→ Objective
In the listing, rename "Code Postal" to "ZIP Code" within the stretch from the line containing "Task: Toggle Avg." through the line containing "[x=476, y=70]", and reproduce only those lines with everything else unchanged.
==== Rows ====
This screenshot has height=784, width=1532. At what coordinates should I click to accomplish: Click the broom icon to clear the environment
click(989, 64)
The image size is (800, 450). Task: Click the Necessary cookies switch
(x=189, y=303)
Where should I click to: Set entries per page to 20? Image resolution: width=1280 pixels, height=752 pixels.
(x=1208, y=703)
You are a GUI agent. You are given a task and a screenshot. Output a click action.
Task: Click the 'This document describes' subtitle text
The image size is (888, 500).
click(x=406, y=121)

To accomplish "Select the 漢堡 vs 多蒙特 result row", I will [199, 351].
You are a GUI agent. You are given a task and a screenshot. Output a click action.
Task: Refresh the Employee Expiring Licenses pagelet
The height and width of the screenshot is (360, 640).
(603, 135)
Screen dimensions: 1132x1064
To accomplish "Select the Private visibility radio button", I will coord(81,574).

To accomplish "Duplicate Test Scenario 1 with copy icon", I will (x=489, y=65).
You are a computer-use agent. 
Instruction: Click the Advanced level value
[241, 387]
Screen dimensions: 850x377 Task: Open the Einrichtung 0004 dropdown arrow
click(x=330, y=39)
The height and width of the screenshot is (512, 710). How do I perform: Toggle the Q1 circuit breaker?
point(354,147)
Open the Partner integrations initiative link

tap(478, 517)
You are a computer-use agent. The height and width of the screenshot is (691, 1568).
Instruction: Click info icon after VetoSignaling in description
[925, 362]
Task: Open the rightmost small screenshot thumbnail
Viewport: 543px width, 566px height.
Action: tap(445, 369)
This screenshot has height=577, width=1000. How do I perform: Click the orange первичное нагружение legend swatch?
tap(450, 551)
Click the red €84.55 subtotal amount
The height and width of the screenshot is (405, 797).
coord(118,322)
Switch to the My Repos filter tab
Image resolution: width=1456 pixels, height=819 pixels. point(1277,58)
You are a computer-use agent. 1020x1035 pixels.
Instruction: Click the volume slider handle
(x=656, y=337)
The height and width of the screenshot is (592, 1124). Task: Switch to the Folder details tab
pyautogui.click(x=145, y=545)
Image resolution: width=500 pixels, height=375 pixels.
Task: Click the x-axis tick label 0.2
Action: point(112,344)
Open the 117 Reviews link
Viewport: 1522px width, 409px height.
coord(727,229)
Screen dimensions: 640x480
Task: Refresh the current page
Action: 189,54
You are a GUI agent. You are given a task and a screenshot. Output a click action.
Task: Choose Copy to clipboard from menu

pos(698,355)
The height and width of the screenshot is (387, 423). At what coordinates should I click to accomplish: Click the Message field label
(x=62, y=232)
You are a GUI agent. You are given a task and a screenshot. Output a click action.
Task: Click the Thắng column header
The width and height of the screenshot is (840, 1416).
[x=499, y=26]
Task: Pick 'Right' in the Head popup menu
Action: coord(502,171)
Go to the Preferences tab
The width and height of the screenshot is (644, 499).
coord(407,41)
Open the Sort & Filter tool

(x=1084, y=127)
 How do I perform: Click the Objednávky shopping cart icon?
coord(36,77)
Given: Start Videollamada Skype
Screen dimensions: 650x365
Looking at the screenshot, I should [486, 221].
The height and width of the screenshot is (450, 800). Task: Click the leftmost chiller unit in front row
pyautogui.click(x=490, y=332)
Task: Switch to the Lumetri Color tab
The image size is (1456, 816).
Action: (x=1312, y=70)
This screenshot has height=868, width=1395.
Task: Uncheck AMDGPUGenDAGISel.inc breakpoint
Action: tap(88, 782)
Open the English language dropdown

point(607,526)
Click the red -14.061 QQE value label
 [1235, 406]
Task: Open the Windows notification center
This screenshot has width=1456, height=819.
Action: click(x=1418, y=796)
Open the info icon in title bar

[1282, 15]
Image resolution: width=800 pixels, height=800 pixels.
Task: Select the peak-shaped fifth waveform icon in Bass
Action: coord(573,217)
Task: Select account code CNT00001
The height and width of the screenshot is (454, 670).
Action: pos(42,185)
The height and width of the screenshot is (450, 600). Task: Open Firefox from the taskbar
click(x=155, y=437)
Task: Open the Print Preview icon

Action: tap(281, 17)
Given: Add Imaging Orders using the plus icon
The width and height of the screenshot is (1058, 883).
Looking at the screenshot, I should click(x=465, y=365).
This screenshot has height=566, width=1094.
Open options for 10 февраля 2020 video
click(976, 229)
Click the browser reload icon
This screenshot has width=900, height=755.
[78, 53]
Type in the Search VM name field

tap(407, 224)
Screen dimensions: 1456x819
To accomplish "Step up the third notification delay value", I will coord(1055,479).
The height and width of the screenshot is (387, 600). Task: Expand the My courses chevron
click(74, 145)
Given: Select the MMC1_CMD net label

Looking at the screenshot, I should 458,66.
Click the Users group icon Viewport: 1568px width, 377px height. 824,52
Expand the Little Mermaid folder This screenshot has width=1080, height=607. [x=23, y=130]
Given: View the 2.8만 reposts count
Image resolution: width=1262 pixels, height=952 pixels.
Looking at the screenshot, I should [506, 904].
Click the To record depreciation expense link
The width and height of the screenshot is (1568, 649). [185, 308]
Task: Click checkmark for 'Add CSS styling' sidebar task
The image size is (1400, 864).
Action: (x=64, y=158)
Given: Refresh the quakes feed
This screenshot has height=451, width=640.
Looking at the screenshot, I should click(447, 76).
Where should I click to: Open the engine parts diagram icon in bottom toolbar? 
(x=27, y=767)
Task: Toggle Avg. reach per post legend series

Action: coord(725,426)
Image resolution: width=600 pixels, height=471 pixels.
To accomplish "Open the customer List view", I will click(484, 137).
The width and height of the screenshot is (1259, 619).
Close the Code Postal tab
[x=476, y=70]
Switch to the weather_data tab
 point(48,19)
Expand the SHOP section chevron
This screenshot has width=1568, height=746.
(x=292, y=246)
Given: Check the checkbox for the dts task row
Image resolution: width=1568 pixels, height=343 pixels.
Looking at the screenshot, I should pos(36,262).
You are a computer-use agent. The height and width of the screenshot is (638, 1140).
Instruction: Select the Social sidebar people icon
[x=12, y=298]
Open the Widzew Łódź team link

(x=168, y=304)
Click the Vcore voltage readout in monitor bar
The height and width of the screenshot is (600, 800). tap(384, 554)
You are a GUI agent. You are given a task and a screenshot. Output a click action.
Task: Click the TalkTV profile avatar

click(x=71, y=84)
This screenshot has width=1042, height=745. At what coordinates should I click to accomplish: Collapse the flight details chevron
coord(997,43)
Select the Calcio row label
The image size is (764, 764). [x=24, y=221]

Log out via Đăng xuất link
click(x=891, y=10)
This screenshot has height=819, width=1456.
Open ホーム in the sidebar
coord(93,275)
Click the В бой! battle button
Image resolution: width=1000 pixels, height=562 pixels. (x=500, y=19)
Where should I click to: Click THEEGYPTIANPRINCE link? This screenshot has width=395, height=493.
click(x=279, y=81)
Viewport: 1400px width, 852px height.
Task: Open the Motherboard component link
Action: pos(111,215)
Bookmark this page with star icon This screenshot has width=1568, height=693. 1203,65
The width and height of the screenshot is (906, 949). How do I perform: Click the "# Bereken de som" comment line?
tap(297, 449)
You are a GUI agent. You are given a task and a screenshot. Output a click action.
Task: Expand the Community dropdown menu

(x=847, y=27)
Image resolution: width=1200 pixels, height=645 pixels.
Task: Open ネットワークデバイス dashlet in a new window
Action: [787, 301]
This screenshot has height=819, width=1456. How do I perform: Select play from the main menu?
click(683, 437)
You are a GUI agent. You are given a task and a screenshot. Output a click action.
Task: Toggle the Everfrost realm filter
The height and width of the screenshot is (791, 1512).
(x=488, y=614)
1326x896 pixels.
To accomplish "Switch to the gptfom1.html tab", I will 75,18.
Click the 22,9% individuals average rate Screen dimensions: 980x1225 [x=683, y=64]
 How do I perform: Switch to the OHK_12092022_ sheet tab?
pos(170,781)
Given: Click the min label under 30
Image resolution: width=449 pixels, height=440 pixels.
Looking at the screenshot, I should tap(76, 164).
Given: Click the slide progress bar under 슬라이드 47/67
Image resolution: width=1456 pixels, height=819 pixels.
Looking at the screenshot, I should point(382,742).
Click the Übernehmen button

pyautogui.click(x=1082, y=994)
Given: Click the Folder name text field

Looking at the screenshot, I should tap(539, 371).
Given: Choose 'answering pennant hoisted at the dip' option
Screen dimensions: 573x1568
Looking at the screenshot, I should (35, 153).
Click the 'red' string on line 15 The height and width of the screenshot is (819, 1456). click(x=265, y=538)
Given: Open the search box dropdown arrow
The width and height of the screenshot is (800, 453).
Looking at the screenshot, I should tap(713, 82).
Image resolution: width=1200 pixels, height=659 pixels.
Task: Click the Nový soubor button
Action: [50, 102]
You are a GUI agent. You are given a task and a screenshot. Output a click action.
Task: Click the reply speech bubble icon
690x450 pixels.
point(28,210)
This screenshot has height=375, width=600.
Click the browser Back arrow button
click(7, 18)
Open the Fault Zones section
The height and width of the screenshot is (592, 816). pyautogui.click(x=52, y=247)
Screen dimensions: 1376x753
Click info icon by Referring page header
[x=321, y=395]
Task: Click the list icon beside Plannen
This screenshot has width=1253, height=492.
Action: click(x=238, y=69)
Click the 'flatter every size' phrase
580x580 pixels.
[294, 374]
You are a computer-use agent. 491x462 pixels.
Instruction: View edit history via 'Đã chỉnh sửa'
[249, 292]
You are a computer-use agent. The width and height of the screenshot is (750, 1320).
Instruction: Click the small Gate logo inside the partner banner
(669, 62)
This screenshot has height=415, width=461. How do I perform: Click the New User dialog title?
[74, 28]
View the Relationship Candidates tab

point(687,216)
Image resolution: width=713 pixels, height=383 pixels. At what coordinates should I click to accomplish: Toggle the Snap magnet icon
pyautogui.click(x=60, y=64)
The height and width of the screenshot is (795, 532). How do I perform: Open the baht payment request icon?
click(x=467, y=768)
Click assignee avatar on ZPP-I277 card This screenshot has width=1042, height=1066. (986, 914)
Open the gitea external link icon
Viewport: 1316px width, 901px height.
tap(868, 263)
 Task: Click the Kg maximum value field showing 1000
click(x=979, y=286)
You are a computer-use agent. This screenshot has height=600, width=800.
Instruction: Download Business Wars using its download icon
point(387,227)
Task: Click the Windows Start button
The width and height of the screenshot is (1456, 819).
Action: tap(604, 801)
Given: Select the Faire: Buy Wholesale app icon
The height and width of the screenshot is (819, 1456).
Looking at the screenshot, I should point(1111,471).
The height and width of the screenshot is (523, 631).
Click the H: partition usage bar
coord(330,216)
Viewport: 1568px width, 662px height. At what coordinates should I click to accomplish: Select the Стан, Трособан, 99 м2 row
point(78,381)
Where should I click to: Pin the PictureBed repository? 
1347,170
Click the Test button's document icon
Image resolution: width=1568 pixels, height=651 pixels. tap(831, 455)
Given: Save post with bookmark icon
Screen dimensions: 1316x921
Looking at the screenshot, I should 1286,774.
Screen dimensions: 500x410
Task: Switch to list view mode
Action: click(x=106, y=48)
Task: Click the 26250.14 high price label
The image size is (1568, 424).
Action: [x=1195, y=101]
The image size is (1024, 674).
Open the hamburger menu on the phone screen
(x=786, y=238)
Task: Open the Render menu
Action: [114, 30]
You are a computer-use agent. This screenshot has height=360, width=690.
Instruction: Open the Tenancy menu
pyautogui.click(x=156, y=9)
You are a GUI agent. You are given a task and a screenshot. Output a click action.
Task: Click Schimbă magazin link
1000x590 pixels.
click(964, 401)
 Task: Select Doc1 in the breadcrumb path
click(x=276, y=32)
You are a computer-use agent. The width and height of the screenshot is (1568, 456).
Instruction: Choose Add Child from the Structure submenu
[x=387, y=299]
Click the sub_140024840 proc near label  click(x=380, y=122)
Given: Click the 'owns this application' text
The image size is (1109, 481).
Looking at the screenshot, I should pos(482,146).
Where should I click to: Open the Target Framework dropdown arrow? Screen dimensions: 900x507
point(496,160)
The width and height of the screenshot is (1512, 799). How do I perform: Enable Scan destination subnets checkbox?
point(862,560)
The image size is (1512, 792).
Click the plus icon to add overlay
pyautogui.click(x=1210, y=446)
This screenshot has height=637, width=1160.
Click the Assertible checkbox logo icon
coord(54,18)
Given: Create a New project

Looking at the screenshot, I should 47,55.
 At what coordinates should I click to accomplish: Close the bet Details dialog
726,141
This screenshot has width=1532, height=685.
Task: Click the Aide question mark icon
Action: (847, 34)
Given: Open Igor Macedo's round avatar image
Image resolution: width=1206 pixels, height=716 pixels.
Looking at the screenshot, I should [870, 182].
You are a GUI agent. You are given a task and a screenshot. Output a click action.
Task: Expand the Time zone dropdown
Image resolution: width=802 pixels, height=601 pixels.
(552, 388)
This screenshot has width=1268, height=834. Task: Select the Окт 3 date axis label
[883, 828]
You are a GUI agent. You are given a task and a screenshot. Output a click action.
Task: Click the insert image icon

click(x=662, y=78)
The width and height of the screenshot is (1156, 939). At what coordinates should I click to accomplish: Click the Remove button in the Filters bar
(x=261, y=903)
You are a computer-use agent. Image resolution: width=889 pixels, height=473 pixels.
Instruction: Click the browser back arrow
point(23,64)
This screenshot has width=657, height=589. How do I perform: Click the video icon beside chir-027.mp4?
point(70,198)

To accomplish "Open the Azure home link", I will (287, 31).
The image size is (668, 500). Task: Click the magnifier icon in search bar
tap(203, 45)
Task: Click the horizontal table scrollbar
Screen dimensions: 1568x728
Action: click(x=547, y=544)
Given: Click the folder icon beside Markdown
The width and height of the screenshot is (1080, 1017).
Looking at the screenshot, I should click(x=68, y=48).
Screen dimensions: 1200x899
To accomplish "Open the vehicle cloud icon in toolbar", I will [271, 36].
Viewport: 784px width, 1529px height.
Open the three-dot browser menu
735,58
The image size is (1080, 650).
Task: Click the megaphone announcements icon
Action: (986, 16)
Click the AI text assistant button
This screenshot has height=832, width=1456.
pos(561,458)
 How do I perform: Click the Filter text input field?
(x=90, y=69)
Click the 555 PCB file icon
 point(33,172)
====
→ Response to the exercise
Task: Toggle Avg. reach per post legend series

Action: coord(725,426)
Image resolution: width=600 pixels, height=471 pixels.
To accomplish "Open the customer List view", I will click(484, 137).
The width and height of the screenshot is (1259, 619).
Close the ZIP Code tab
[x=476, y=70]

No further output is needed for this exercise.